Exclusion Criteria- All Cohorts

• Subjects who are receiving any other investigational agents.
• Subjects who have previously received rIL-12
• Subjects with active autoimmune diseases, that might deteriorate when receiving an immunostimulatory agent with the exceptions:
• diabetes type I, vitiligo, alopecia, psoriasis, hypo- or hyperthyroid disease not requiring immunosuppressive treatment are eligible;
• subjects requiring hormone replacement with corticosteroids are eligible if the steroids are administered only for the purpose of hormonal replacement and at doses <= 10 mg of prednisone or equivalent per day;
• administration of steroids for other conditions through a route known to result in a minimal systemic exposure (topical, intranasal, intro-ocular, or inhalation) is eligible.
• History of organ transplant, except for transplants that do not require immunosuppression.
• History of or active inflammatory bowel disease (e.g., Crohn s disease, ulcerative colitis).
• Known hypersensitivity or allergic reactions attributed to any compounds of similar chemical or biologic composition to the study medication, such as recombinant IL-12 or other monoclonal antibodies and history of allergic reactions attributed to compounds of similar chemical composition to FUDR or heparin.
• Clinically significant (i.e., active) cardiovascular disease: cerebral vascular accident/stroke < 6 months prior to enrollment, myocardial infarction < 6 months prior to enrollment, unstable angina, congestive heart failure (>= NYHA III) or serious cardiac arrhythmia requiring medication.
• All conditions associated with significant necrosis of nontumor-bearing tissues.
• Esophageal or gastroduodenal ulcers < 6 months prior to treatment.
• Psychiatric illness/social situations that would limit compliance with study requirements.
• Active concurrent malignancies within the last five years other than colorectal primary except basal cell skin carcinoma and thyroid carcinoma.
• Prior radiation to liver.
• Subjects with active Hepatitis B or C infection.
• Significant acute or chronic infections (i.e., tuberculosis) history of exposure or history of positive tuberculosis test; plus, presence of clinical symptoms, physical or radiographic findings).
• Any condition, including the presence of laboratory abnormalities and/or insufficient normal liver parenchyma, which places the subject at unacceptable risk if they were to participate in the study or confounds the ability to interpret data from the study.

Exclusion Criteria-Metastatic Colorectal Carcinoma

-Subjects with incontrovertible radiographic evidence of disease outside of the colon/rectum (primary) and liver given unlikelihood of benefit from liver-directed therapy.

Note: Lung lesions seen on CT do not always represent metastases.

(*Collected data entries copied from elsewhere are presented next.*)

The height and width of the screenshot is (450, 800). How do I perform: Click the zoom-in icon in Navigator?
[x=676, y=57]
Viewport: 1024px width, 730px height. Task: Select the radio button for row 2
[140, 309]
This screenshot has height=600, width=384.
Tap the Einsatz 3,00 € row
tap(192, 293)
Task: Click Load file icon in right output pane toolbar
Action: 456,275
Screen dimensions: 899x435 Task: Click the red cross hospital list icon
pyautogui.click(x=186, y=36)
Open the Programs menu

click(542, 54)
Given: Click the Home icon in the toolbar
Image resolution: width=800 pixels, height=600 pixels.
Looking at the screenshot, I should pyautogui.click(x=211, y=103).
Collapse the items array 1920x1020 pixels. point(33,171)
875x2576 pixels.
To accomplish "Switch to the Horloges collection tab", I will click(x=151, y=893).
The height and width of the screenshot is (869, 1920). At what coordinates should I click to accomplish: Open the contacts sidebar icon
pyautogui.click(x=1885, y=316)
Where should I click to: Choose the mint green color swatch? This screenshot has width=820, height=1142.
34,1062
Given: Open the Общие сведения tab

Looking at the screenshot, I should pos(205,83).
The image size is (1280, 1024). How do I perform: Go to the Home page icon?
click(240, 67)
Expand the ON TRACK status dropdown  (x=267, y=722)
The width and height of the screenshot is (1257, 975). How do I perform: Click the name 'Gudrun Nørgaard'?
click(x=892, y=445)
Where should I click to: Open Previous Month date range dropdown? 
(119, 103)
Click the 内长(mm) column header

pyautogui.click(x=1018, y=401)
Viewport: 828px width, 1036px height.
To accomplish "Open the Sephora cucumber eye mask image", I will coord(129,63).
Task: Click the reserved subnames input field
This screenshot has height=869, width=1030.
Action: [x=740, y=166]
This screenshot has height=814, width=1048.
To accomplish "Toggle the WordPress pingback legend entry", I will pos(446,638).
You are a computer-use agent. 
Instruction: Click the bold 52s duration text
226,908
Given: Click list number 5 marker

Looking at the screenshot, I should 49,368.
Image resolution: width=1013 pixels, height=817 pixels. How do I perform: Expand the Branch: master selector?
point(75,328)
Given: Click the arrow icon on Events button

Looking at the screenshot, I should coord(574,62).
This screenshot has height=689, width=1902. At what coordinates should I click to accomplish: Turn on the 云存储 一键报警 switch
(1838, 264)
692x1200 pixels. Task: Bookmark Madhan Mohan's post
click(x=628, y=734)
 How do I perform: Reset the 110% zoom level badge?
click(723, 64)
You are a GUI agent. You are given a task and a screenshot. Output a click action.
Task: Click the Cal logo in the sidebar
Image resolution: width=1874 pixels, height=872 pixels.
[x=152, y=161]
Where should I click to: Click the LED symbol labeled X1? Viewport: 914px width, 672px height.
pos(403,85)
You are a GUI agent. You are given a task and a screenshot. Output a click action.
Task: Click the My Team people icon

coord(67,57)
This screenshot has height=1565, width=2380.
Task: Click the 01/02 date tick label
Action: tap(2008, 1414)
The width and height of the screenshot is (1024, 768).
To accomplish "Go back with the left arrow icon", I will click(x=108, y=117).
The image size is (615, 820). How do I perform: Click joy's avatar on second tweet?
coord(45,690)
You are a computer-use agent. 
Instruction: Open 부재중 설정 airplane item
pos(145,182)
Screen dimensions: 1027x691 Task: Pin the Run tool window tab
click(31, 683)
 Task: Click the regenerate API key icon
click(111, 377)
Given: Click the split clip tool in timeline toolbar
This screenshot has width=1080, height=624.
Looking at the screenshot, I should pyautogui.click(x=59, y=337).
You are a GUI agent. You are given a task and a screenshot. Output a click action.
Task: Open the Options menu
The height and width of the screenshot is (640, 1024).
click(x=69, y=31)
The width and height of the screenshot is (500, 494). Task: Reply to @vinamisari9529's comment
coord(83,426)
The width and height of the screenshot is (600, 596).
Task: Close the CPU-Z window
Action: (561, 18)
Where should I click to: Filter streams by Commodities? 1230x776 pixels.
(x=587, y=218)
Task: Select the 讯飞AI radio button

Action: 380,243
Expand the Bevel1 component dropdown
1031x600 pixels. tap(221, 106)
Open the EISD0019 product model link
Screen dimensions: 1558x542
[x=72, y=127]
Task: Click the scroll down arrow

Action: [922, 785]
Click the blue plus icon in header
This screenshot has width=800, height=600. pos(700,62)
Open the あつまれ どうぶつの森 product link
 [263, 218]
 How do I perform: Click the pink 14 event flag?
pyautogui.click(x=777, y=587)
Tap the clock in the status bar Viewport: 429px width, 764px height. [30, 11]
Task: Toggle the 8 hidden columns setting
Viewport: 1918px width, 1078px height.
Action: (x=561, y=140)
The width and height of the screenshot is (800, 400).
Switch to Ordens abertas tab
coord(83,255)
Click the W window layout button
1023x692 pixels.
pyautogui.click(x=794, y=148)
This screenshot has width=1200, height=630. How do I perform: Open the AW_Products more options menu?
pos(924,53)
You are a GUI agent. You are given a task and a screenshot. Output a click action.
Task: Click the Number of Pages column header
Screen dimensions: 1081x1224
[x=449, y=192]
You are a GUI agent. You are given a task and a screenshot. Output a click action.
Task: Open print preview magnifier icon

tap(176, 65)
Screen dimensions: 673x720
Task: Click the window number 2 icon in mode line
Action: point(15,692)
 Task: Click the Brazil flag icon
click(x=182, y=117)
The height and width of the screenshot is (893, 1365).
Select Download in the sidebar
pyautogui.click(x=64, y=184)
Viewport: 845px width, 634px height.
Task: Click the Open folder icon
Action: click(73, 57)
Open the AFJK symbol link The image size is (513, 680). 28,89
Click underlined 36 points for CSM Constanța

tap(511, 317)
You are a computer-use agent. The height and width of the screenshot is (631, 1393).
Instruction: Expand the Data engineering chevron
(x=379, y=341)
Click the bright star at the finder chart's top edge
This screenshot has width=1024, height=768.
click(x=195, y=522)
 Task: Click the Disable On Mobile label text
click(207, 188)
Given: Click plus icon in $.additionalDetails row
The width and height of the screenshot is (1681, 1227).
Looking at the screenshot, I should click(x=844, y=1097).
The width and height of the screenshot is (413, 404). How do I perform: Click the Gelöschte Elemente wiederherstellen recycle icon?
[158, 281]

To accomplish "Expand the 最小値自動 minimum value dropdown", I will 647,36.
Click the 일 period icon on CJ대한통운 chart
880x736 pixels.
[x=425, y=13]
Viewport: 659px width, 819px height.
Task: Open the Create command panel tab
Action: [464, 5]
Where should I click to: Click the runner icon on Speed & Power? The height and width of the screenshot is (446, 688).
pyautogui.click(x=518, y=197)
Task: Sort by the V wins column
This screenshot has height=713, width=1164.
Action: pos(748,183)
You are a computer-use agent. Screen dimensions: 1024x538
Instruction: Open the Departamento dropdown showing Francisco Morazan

They are very hard to qualify, therefore exception to this exclusion is subjects with fewer than five lung lesions greater than 1 cm that have not increased in size by more than 10% over a 4-month period of time and are amenable to resection should subsequent problematic growth occur. Lesions less than 1 cm are indeterminant as far as etiology is concerned and will be ignored. Subjects with liver metastases and oligometastatic lung lesions (we define oligometastatic as less than 5 amenable to thoracoscopic removal) are still likely to benefit from liver directed therapy.

• Subjects who have undergone extra-hepatic metastasectomy and have a documented disease-free interval less than or equal to 4 months.
• MSI-high subjects who need to be treated with check-point inhibitors.
• Prior treatment with FUDR.

Exclusion Criteria-Intrahepatic Cholangiocarcinoma

• Presence of distant metastatic disease. Clinical or radiographic evidence of metastatic disease to regional lymph nodes will be allowed, provided it is amenable to resection.
• Prior treatment with FUDR.
• Diagnosis of sclerosing cholangitis.
• Clinical evidence or portal hypertension (ascites, gastroesophageal varices, or portal vein thrombosis).